>> start Given records
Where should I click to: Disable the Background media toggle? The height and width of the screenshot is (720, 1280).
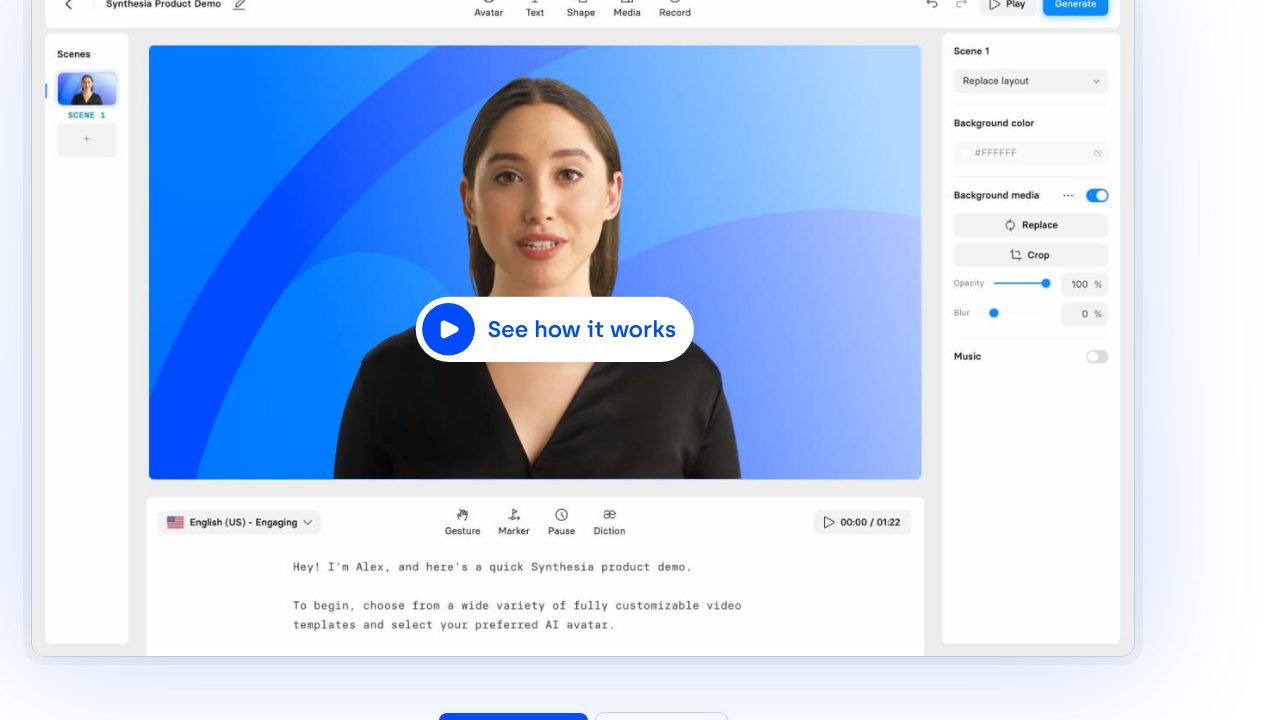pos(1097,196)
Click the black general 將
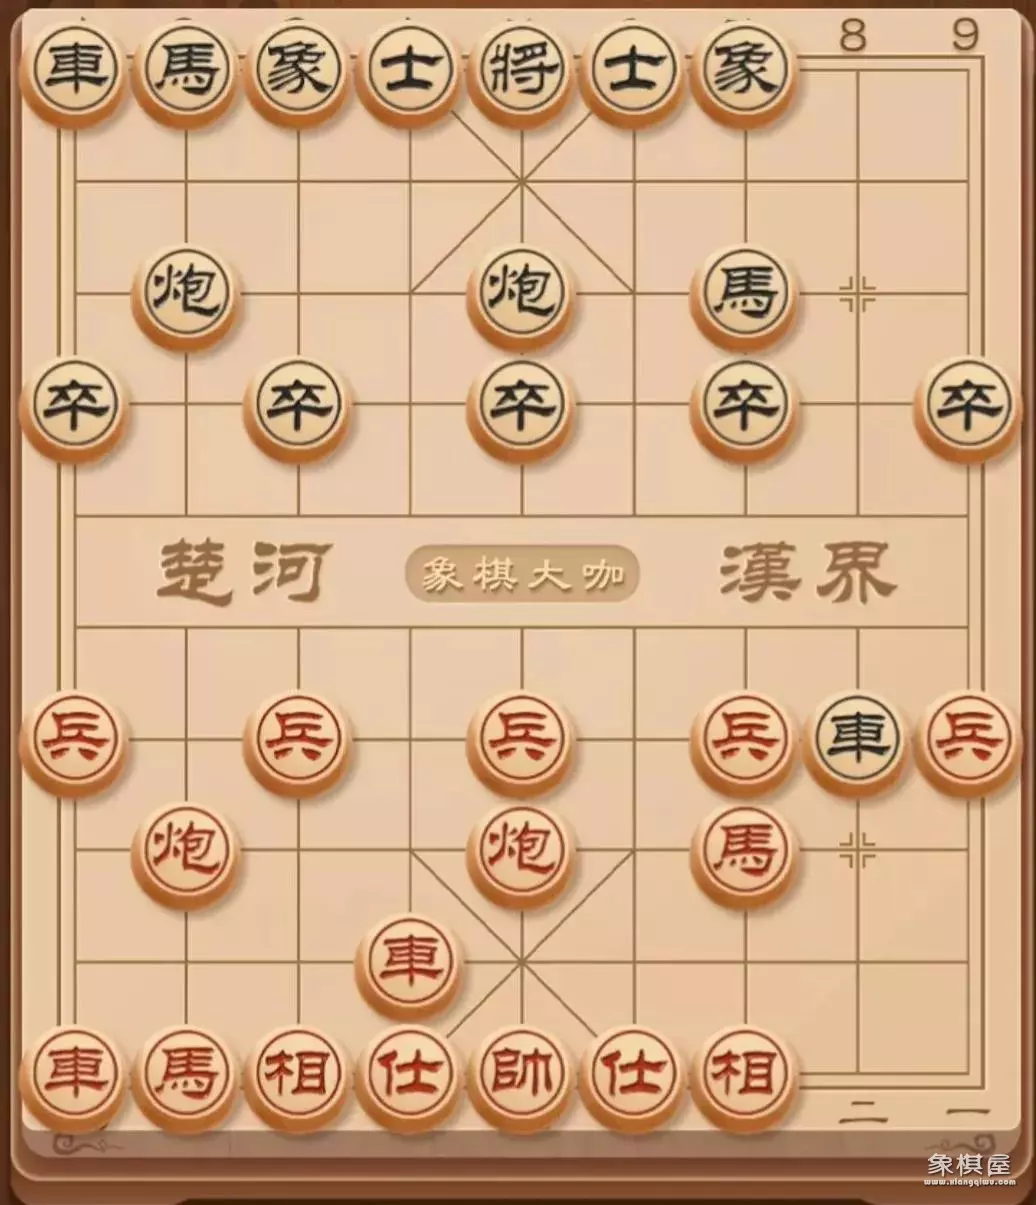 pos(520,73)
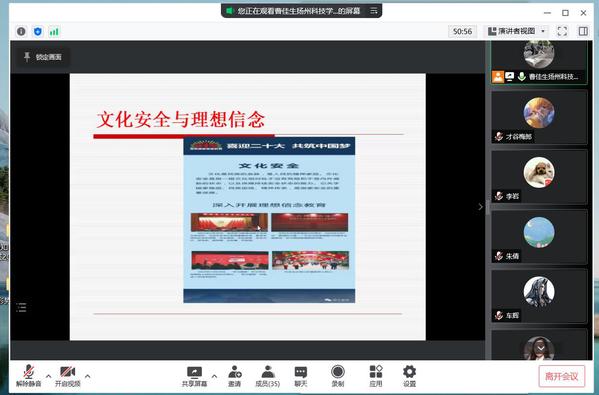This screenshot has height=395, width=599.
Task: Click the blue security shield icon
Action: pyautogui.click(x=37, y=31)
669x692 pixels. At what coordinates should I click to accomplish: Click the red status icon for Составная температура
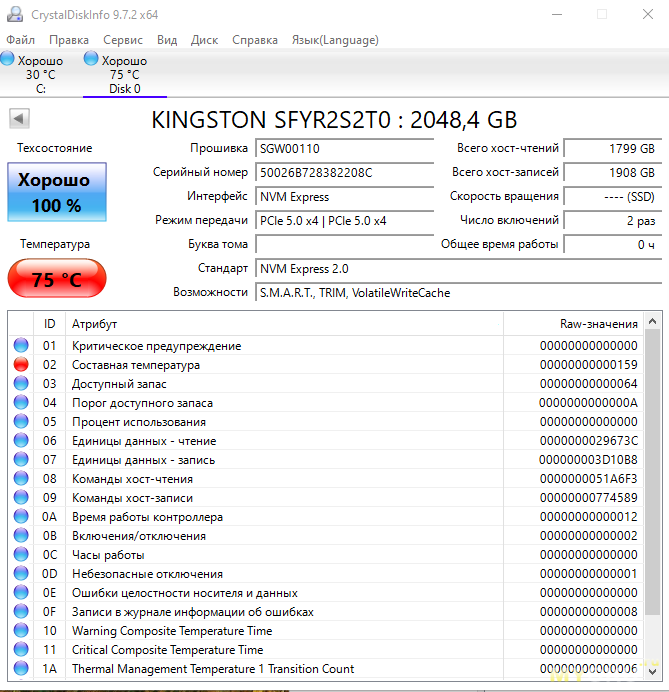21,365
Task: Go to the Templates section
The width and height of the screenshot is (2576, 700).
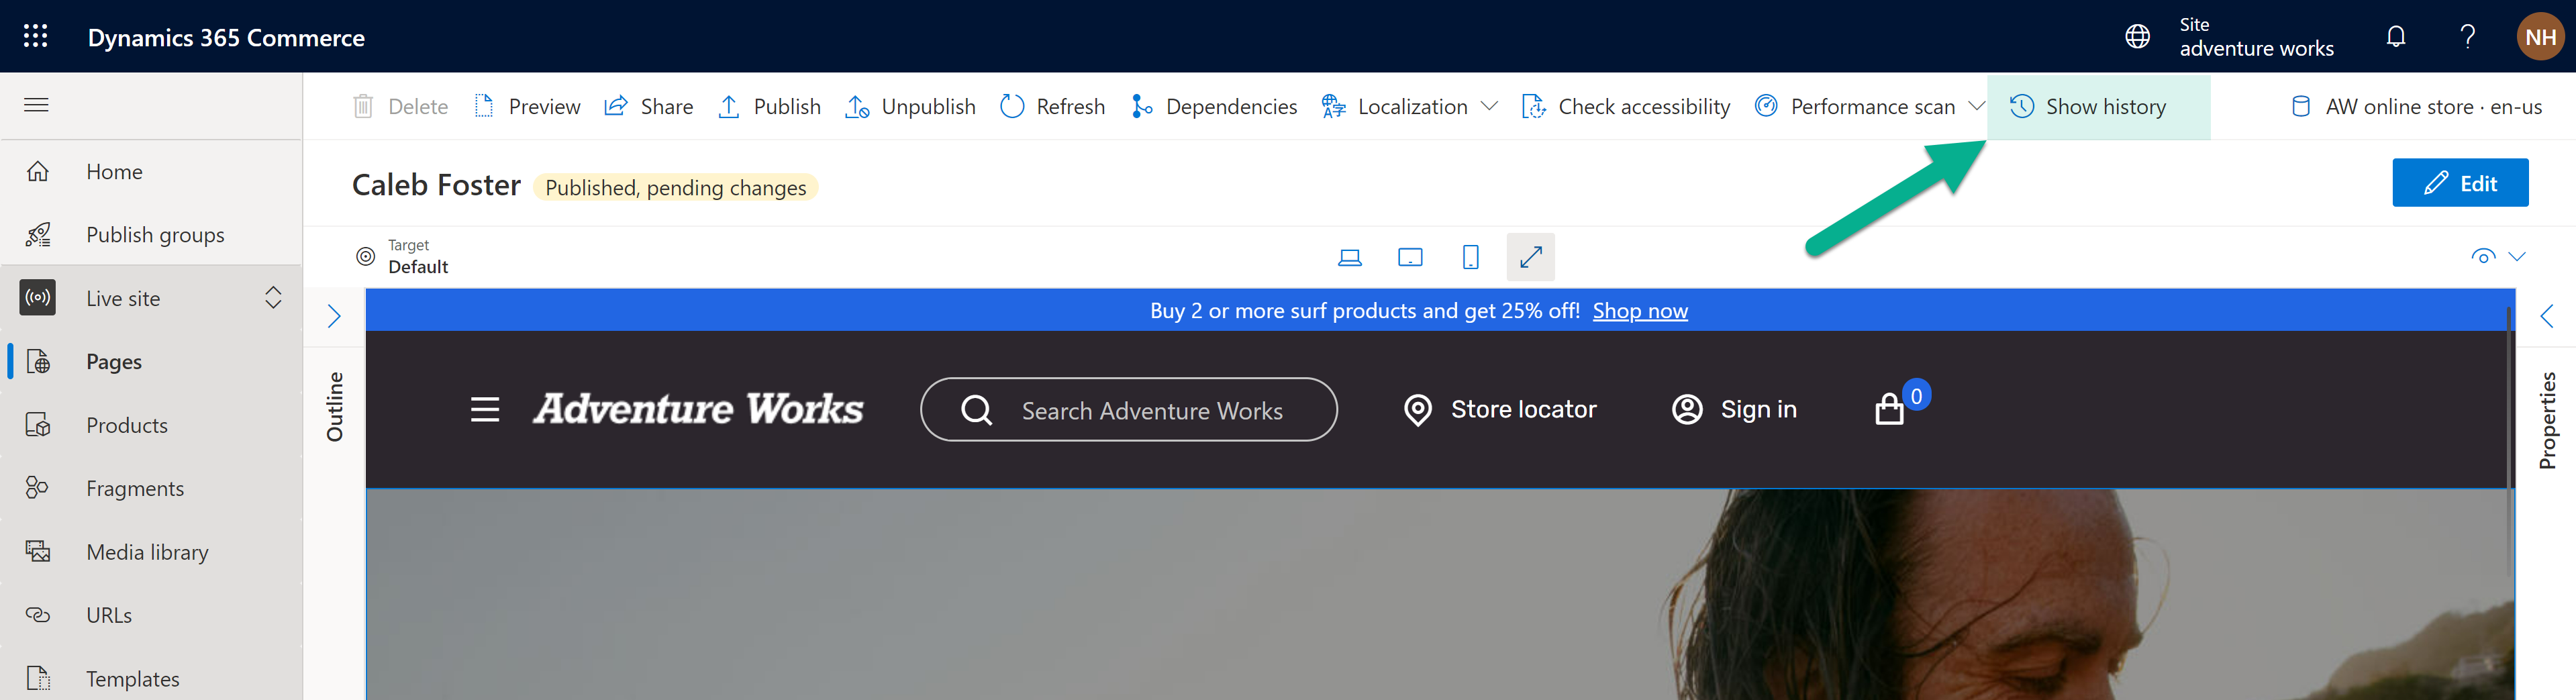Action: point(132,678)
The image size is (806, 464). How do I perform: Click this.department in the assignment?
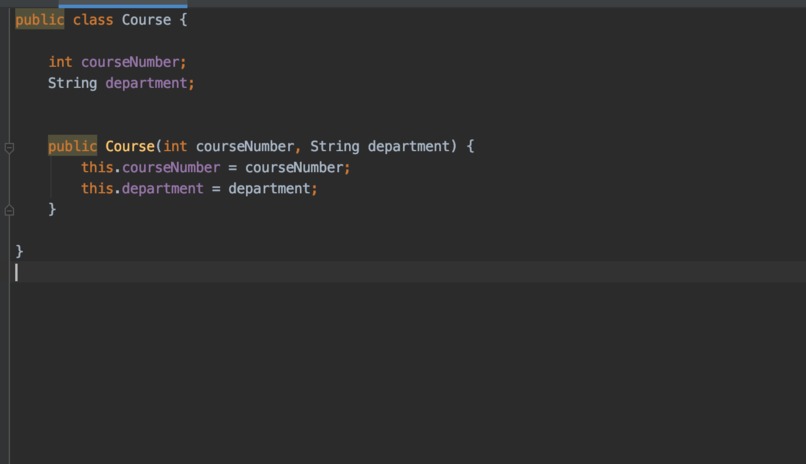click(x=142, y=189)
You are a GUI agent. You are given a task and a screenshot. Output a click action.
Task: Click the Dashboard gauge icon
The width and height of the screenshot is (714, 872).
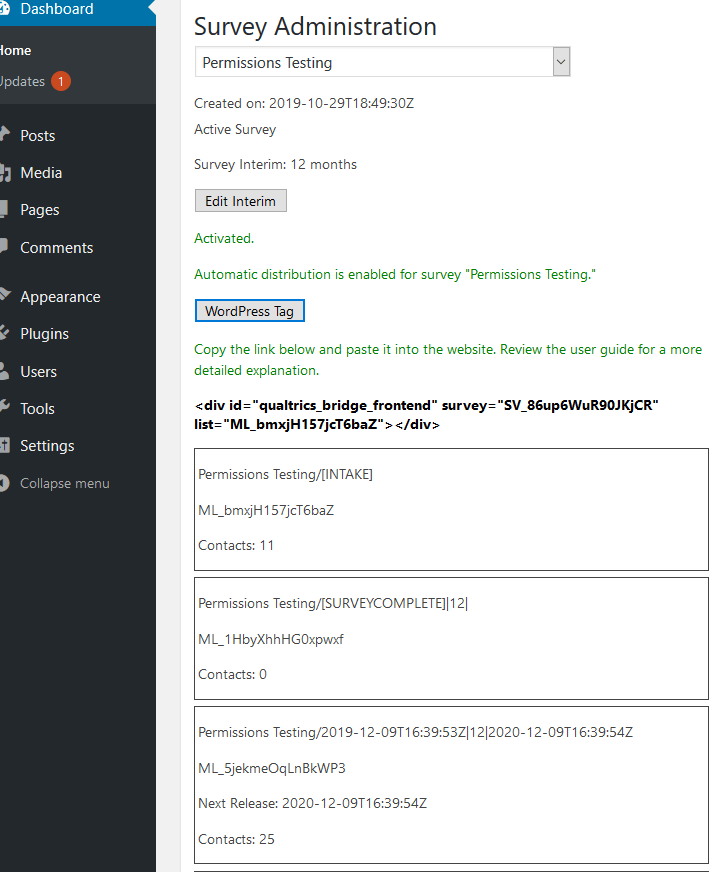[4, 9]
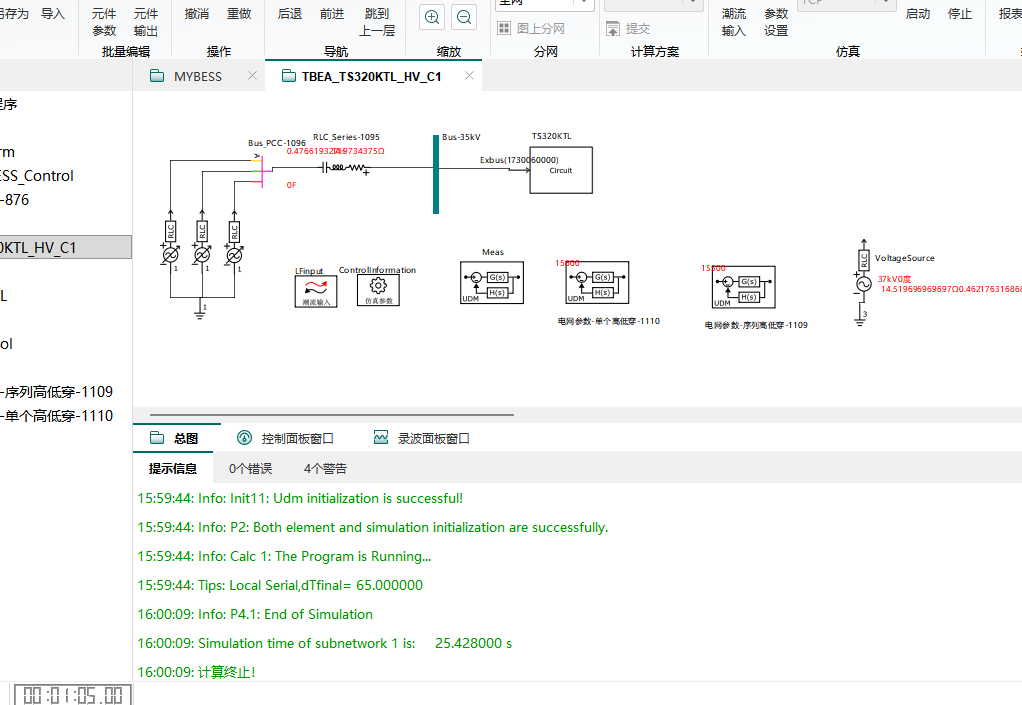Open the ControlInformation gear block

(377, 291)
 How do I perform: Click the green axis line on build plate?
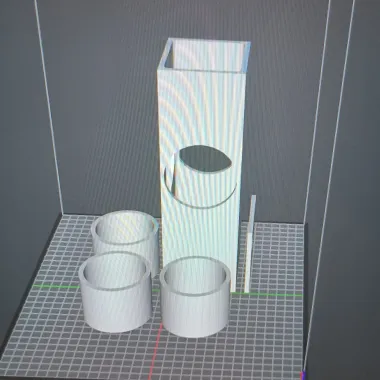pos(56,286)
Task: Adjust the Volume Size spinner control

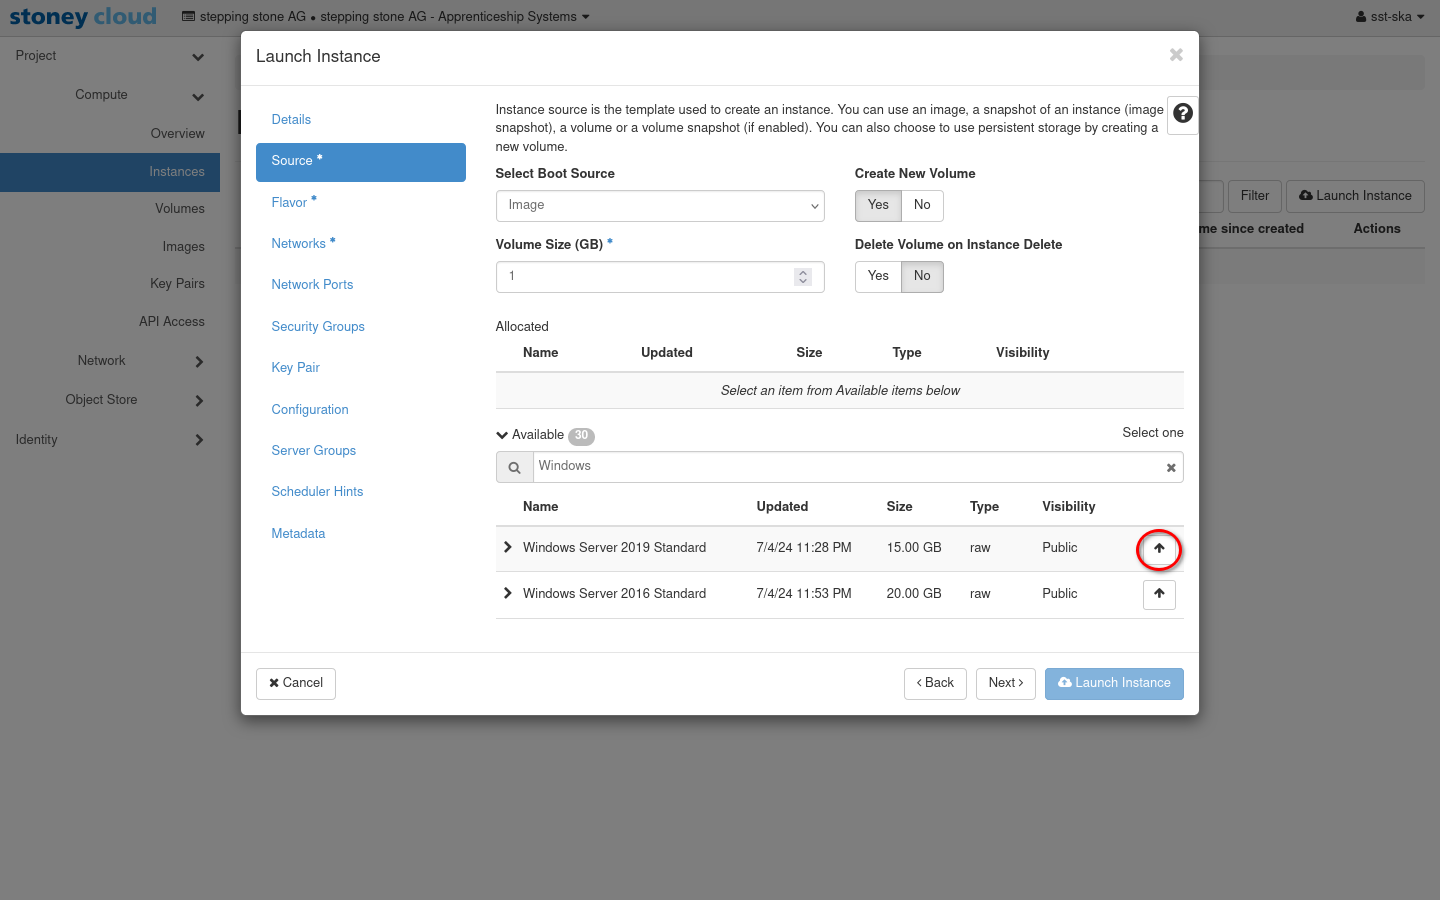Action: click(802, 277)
>> end Given records
▶ Problem requirements
Copy every one of the records above word for word, omitting the pictures.

▶ Written answer
Where should I click to: Disable the Background media toggle? The height and width of the screenshot is (720, 1280).
pos(1097,196)
Click the black general 將
 pos(520,73)
This screenshot has height=395, width=599.
Task: Click the blue security shield icon
Action: pyautogui.click(x=37, y=31)
669x692 pixels. At what coordinates should I click to accomplish: Click the red status icon for Составная температура
21,365
Task: Go to the Templates section
The width and height of the screenshot is (2576, 700).
Action: point(132,678)
The image size is (806, 464). How do I perform: Click this.department in the assignment?
click(x=142, y=189)
You are a GUI agent. You are given a task and a screenshot. Output a click action.
Task: Click the Dashboard gauge icon
The width and height of the screenshot is (714, 872).
[4, 9]
Open the ControlInformation gear block

(377, 291)
 How do I perform: Click the green axis line on build plate?
pos(56,286)
Task: Adjust the Volume Size spinner control

Action: click(802, 277)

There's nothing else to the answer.